The hitch lies in what is perceived to be a very flawed record on the part of the official opposition, and a lack of willingness (I care not on whose part) to form a cooperative union of all the opposition. I personally feel very cheated of what should have been a decade of social progress from 1991-2001, but it looks, from all the evidence I’ve seen, as though the New Democrats of the day bore much more resemblance to Tony Blair than to Jeremy Corbyn, and that they had adopted the same stance as the Federal Liberal Party of Canada, shamefully campaigning from the Left, only to govern from the Right, embracing some Lite version of the corporatism and cronyism that characterizes the current rascals in the Rockpile.
As in many jurisdictions, including the aforementioned Tony Blair’s UK, the U.S. under Clinton, France under Mitterrand and now Hollande, Germany under Schroeder, Spain under Zapatero, Portugal under Costa and lately Greece under Tsipras, what is supposed to be the social alternative turns out to be pretty much more of the same slash and burn, corporatism-in-the-guise-of-trade, trickle-down crumbs-off-the-edge-of-the-table kind of administration characterized by our own Stephen Harper and Christy Clark.
This lack of choice is the price we pay for a lack of vigilance and a lack of willingness to put the proverbial foot down when our elected representatives go astray into the fields of pork-barrel politics and cease to govern in the long-term interest of society.
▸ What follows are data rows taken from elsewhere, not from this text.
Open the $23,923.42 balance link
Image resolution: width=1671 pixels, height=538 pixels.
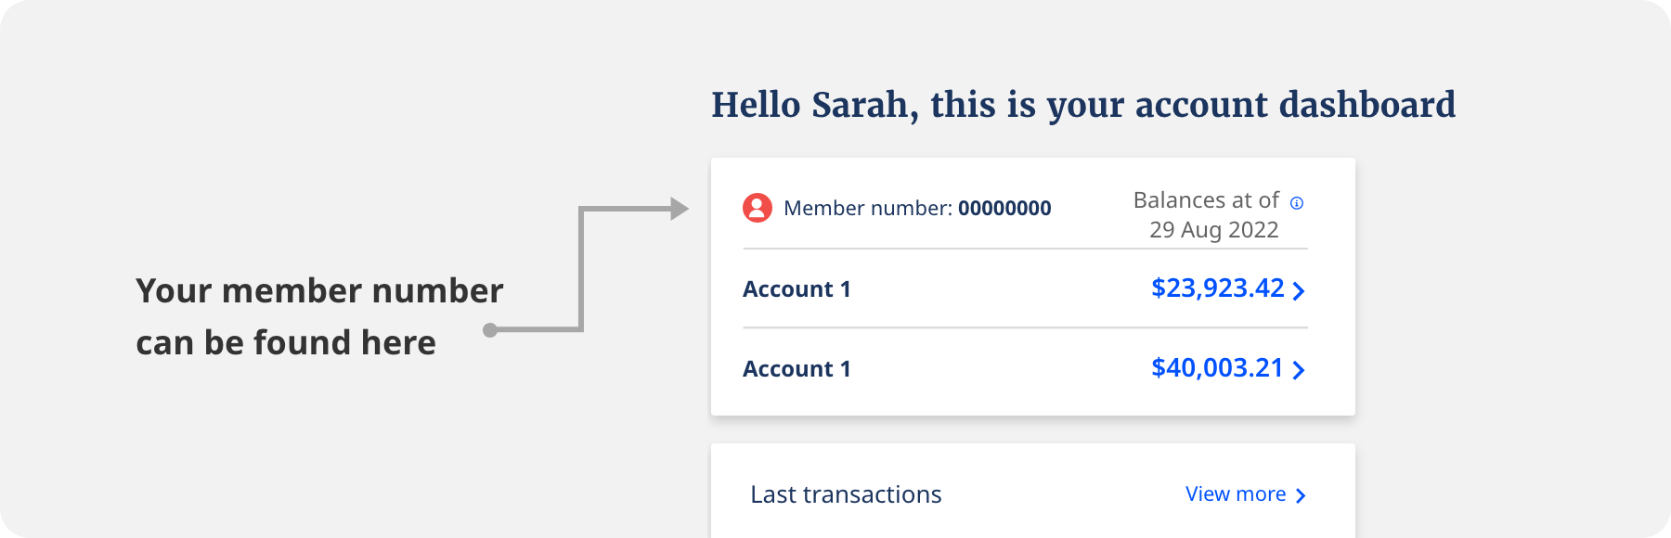coord(1217,288)
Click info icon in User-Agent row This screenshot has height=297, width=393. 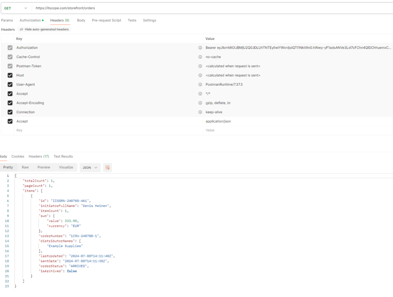pyautogui.click(x=200, y=85)
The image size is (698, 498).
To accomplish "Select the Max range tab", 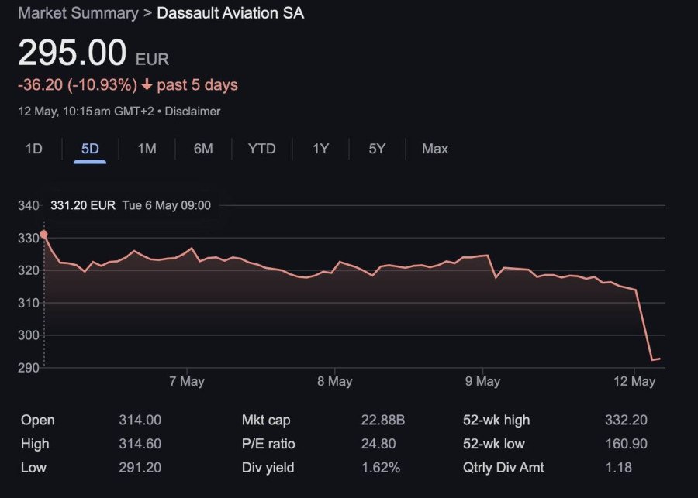I will [x=435, y=149].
The Left and Right are labels that might have outlived their usefulness in the current context, because what we’ve really seen is Right and Right-Lite. The chances of our ever getting a sample of what a real leftist government should be look to be ephemeral at best, and even leaner as we see the possibility that our current mores will lead to a very short future, but that ought not preclude the effort to work for something genuinely better than that under which we currently labour.